Another problem arises as Lynn continues to think and have serious doubts whether she is a good mother. Elliot and Ben (Daniel Yelsky) are both raised by Lynn, and they also have "issues". The former has some kind of severe emotional disorder and can burst into an uncontrollable rampage all of a sudden while the latter is also said to have mildly autistic trouble. Alice (Kate Bosworth), another child raised by Lynn, also seems to have issues and has even hurt herself before. It is in this situation that brings Lynn to the edge. She is on the verge of breaking down, under an extremely uncomfortable environment with everyone pointing fingers at her from the outside and her inner sorrow of her failures on her children.
We have Elliot and Ben. Ben appears as a figure lacking confidence and often feels and reacts badly when others discuss his "autistic nature". Elliot is not your ordinary teenager. He takes teenage drugs and smokes cigarettes, but he is more than that. At times, he seems normal and behaves normally, but at other times, he can act incoherently and totally irresponsibly because of his apparent inability to control himself in certain circumstances. While Lynn has her unbearable load of issues to tackle, the two teenagers also have to deal with their hardships during this somewhat unwanted visit to Lynn's mother.
Alice is not presented to us as a main character though she has been the focus of conversations from time to time, and when she comes up, her problem is no longer her own. It is connected to other members in the family, like Lynn herself, and of course her father, Paul. The relationship between her and Paul is one kind of relationship, and the relationship between Lynn and Paul concerning her is another kind, and then it certainly also causes problems between Patty and Lynn. And between Patty and Lynn it does not end there. With Dylan being Lynn's son but being raised by Patty, his tendency towards Lynn for walking him down the aisle inevitably results in Patty's fury.

RAW RECORDS —
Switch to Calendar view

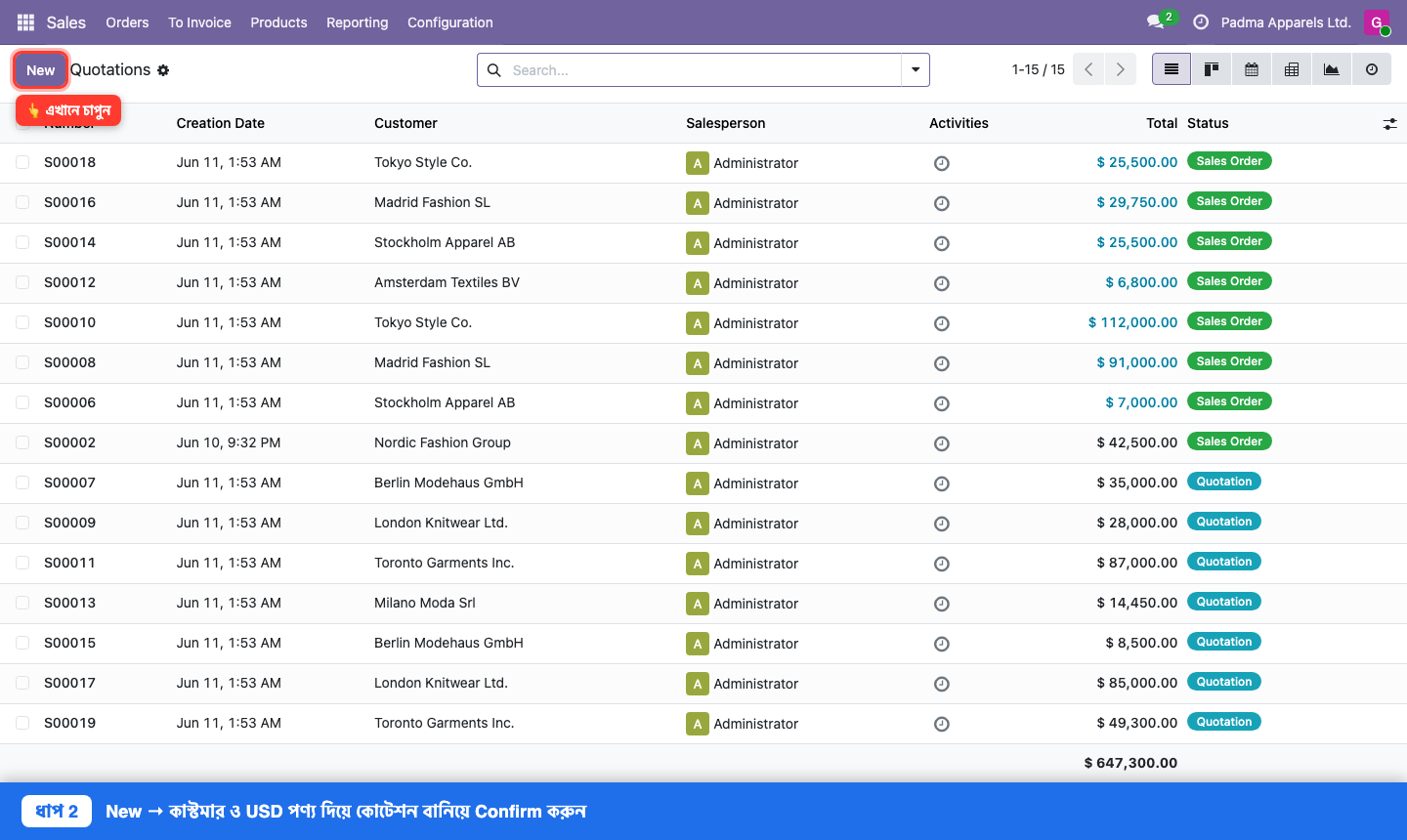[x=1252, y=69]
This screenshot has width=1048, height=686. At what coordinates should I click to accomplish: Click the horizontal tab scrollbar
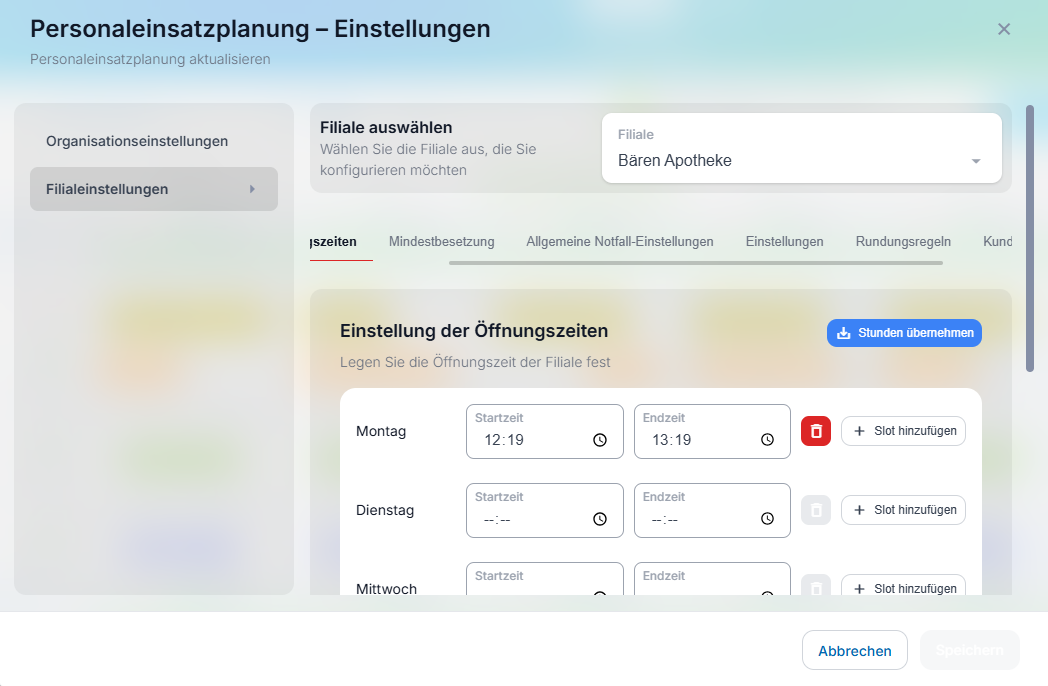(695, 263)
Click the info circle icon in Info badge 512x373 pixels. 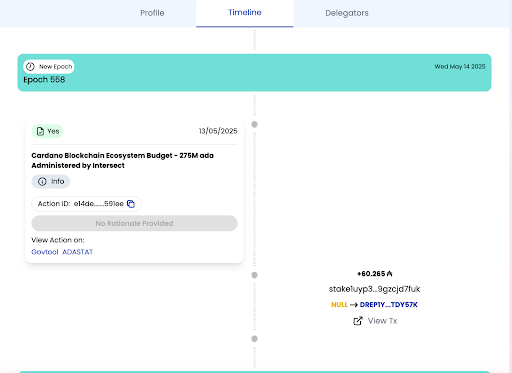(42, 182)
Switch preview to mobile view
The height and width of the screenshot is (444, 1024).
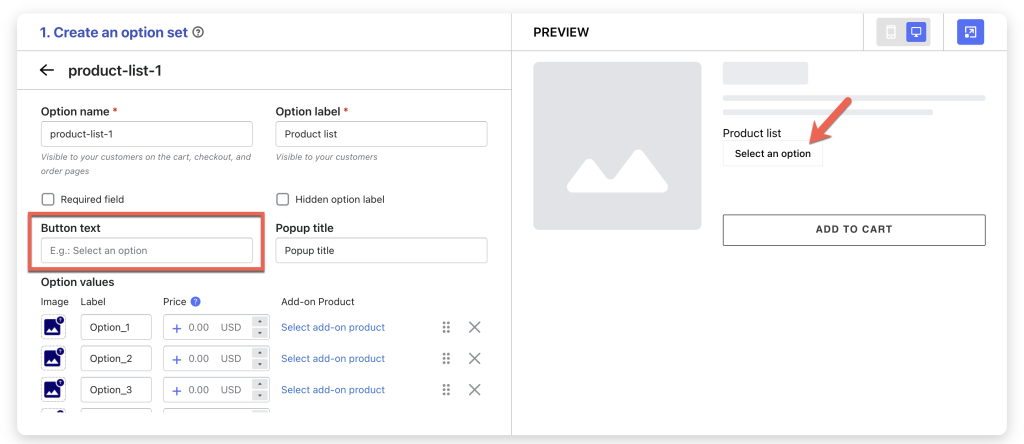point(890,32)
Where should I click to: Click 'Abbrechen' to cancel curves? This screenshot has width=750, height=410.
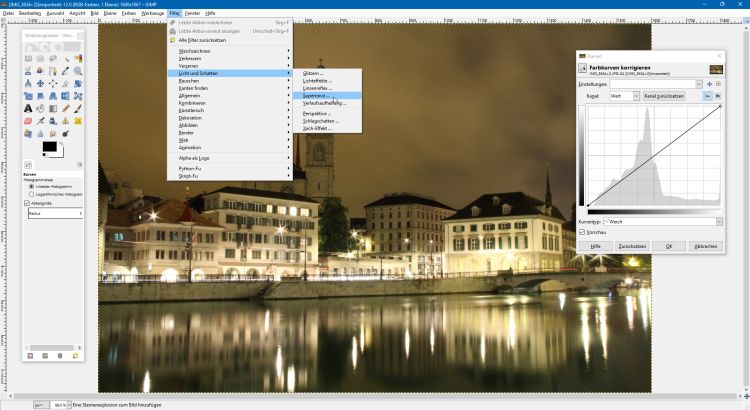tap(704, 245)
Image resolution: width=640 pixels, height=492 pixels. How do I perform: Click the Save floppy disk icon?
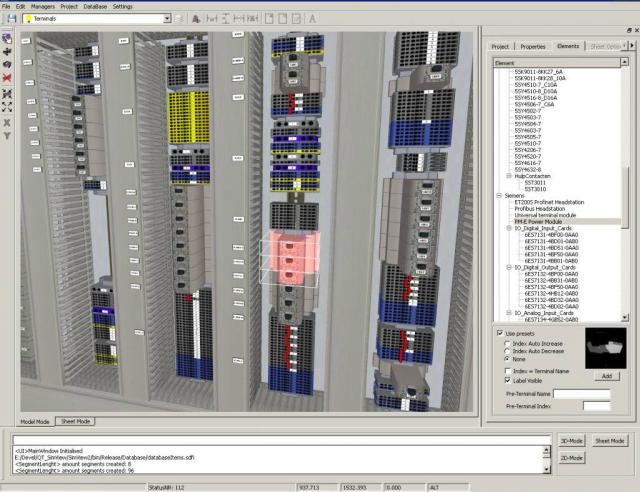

WHAT THIS EXERCISE ASKS —
**A)** Name every character in the film review, leaving out the actors given in parentheses.
**B)** Answer from the film review:
(i) What has Alice done to herself before?
(ii) Besides teenage drugs, what does Elliot use?
(iii) Who raises Dylan?

ANSWERS TO THE EXERCISE —
**A)** Lynn, Elliot, Ben, Alice, Paul, Patty, Dylan

**B)**
(i) She has hurt herself.
(ii) Cigarettes.
(iii) Patty.